---- SOURCE DOCUMENT

The Standard format a week before Worlds looked to be made up of Affinity, red-green goblins, and green-white Astral Slide. Tooth and Nail fared poorly in Nagoya and -- at least among the Japanese players I talked to -- fell out of favor as a choice for Worlds. The deck that seemed to attract a lot of attention was Tomohauru Saitou's blue-white control deck that was sporting maindeck Relic Barriers but there was no new deck that took Worlds competitors by storm like Goblin Bidding did the year before.

September

Nicolai Herzog took home two Pro Tour titles in 2003-04. The 2003-2004 Magic: The Gathering World Championships came with all kinds of stories begging to be told. There were the Player of the Year and Rookie of the Year races to be determined. Kai Budde had won the Player of the Year race for three years running but was almost certainly going to be unseated this year. Nicolai Herzog had won two Pro Tours and came into Worlds as the frontrunner, but he could not put enough distance between himself and Nassif or Rickard Osterberg to lock it up prior to Worlds.

--------

* [WRITTEN REQUEST]: Can you extract, word for word, the portion of the World Championships passage between "The Standard format" and "the year before.", inclusive?

---- COLLECTED DATA

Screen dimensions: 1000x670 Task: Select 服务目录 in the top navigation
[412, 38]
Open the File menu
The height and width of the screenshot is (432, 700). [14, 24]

--------

* [OUTPUT BELOW]:
The Standard format a week before Worlds looked to be made up of Affinity, red-green goblins, and green-white Astral Slide. Tooth and Nail fared poorly in Nagoya and -- at least among the Japanese players I talked to -- fell out of favor as a choice for Worlds. The deck that seemed to attract a lot of attention was Tomohauru Saitou's blue-white control deck that was sporting maindeck Relic Barriers but there was no new deck that took Worlds competitors by storm like Goblin Bidding did the year before.